Knut, a linguistics student unhappy with his research related to video games and language, calls the station and asks if he can meet this woman. They tell him to wait, but soon call back after the show ends saying that the woman, Hiruko, will meet Knut in the lobby of the building. Knut, who is supposed to eat dinner with his mother that night, cancels his plans and rides over to the station. He does not feel guilty about skipping the dinner with his mother, since he is angry with her for favoring her surrogate son from Greenland over him.
He meets Hiruko, and they agree to go to a sushi restaurant. Knut thinks that sushi is Finnish, and Hiruko corrects him. She is from the “land of sushi” and tells him about growing up in a high-tech village there. As they walk to the restaurant, she tells Knut that she lives in Odense and has many calls after the show. She wants to connect with someone from her country and plans to travel to Trier the next day for the Umami Festival, hoping to find compatriots there. Knut asks if he can join her and she assents. At the sushi restaurant, Hiruko tells Knut more about her hometown: To make the countryside more desirable, a rich man bulldozed mountains, and she believes that this action combined with rising sea levels caused her country to sink.

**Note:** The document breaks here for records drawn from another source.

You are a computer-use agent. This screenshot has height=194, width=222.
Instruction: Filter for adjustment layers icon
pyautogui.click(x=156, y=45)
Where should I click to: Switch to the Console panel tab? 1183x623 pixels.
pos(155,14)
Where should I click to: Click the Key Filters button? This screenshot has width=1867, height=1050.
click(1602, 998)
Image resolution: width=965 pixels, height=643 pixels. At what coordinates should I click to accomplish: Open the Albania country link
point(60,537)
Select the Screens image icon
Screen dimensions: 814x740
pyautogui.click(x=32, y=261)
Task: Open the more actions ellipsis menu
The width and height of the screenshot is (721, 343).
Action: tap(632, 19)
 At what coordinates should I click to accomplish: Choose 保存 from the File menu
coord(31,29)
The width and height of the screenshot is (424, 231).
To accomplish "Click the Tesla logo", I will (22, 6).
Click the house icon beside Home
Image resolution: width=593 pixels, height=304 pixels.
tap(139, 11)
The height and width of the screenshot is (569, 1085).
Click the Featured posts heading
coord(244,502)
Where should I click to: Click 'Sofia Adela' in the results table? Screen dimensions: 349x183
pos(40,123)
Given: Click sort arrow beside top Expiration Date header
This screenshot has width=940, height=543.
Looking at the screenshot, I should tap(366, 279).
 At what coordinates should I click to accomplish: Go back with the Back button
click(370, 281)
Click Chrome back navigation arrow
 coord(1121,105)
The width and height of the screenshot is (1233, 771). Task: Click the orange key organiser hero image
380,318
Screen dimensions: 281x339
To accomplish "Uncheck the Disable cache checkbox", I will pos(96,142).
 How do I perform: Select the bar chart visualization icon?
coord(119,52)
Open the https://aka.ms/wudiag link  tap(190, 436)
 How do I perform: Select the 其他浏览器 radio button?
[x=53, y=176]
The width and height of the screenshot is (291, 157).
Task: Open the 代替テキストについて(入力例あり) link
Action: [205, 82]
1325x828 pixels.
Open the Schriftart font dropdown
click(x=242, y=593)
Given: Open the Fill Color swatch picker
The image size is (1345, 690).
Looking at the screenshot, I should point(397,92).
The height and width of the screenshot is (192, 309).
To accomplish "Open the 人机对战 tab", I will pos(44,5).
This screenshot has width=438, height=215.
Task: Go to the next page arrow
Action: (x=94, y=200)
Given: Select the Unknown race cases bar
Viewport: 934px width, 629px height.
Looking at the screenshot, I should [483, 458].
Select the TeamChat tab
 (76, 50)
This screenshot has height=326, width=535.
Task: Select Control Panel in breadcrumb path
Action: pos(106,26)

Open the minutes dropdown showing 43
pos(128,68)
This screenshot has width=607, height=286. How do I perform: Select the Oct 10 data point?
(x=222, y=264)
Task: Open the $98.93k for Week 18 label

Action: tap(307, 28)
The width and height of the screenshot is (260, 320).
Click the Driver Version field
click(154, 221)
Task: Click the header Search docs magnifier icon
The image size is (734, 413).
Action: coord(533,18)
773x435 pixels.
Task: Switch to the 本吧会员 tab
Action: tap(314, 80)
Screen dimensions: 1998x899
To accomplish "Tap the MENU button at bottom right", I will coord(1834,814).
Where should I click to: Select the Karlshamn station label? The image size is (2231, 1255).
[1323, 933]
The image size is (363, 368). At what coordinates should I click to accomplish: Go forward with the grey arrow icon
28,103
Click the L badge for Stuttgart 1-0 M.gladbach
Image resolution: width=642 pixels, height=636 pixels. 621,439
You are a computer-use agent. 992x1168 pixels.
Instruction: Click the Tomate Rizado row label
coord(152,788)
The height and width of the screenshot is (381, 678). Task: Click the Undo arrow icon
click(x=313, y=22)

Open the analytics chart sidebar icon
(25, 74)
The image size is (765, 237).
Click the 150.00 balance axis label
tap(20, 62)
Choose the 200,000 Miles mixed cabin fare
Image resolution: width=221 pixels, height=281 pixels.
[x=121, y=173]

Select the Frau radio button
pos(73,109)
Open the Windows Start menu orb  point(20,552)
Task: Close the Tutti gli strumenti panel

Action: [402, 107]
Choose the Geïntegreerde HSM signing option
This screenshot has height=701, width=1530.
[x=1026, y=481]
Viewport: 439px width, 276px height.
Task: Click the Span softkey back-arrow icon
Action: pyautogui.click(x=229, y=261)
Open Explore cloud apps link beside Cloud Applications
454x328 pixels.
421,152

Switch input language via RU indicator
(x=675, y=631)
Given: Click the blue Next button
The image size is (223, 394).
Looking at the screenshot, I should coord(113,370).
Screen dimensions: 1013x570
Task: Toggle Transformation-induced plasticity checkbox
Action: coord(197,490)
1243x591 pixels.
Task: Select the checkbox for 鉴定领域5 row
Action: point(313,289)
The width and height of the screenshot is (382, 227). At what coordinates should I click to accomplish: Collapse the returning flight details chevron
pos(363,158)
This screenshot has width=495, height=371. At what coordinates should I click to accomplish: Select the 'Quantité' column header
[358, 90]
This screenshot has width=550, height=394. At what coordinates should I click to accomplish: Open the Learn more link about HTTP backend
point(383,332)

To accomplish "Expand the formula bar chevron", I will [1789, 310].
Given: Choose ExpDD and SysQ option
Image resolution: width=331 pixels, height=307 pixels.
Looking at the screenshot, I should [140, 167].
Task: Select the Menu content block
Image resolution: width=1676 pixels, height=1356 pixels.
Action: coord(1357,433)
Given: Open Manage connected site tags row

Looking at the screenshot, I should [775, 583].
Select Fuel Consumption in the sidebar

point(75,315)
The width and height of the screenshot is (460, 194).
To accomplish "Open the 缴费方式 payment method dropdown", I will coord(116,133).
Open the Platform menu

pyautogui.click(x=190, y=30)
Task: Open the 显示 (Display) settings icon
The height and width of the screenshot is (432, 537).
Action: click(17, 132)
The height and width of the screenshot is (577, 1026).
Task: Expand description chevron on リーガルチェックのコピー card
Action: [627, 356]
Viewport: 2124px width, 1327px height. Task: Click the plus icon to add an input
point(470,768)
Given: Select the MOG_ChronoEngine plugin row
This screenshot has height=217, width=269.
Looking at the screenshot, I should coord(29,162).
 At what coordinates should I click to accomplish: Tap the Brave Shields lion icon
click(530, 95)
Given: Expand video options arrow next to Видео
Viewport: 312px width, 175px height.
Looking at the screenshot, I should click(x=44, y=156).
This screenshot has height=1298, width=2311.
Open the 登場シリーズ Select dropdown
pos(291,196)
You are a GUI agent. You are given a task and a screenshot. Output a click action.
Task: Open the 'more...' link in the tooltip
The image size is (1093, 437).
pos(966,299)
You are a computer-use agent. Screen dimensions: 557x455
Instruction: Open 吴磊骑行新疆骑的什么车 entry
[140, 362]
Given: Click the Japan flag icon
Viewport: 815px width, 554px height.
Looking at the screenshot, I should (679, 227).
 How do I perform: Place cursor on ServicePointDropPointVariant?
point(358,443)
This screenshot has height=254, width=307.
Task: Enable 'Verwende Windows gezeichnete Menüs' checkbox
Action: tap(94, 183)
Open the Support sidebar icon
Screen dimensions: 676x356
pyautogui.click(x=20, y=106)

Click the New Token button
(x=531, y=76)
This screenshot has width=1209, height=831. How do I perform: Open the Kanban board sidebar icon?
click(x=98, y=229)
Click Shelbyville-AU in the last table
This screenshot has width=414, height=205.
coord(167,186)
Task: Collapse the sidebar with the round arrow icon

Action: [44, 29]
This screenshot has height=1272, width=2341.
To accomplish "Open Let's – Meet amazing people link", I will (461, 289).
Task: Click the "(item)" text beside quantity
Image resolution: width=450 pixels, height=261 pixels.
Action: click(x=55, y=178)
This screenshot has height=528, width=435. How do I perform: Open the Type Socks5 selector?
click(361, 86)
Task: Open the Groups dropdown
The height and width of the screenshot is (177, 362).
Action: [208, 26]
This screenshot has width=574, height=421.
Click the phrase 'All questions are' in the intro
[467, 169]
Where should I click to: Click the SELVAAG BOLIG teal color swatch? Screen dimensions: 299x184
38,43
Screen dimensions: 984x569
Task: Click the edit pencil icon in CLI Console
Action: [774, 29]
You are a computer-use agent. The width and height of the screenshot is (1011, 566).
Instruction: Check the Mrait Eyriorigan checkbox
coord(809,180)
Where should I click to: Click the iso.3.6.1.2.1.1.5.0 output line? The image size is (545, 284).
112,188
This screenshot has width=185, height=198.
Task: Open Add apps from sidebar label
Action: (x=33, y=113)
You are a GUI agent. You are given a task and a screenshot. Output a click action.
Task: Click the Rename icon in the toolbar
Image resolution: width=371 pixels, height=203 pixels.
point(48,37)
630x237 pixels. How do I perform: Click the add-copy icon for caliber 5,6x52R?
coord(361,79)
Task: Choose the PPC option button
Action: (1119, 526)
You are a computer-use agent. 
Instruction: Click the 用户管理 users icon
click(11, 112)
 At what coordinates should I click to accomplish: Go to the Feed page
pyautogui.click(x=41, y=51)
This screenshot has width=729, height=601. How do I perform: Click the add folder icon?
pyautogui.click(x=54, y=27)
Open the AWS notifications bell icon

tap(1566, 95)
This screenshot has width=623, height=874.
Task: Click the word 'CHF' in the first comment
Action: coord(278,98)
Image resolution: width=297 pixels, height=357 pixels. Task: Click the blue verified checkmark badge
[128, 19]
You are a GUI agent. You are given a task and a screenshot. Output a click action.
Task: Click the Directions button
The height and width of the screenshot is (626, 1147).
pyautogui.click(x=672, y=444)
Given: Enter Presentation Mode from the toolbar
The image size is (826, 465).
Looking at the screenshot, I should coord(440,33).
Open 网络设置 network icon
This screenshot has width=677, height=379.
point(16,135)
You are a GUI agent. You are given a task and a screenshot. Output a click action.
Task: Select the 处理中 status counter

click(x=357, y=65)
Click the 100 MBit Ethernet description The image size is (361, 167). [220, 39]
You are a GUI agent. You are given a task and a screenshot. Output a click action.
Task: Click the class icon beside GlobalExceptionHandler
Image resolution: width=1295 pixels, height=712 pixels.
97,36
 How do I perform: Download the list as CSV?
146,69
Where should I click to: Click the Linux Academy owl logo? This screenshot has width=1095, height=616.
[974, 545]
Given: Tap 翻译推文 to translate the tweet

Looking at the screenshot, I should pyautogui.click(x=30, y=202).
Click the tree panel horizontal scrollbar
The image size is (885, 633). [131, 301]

Before the panel, Hiruko is working at the Märchen Center, creating drawings to accompany the folktales she tells the students. She finds her first success at the center when she translates a folktale from her homeland, called “Bakékurabe,” and teaches her students the word for metamorphosis. She believes it is good for the students to have a multi-faceted vocabulary that will help them in many situations. The purpose of the center is to help immigrant children assimilate into European language and culture through folktales, and Hiruko earns the job when the center decides it will be more successful if immigrants teach the children. In her job interview, she tells them about Panska, her homemade language, and her wish to use kamishibai (picture drawings) to help teach. The job at the Märchen Center helps her obtain a visa to stay in Denmark and she wonders how her own experiences as an immigrant and refugee compare to the diverse experiences of her students.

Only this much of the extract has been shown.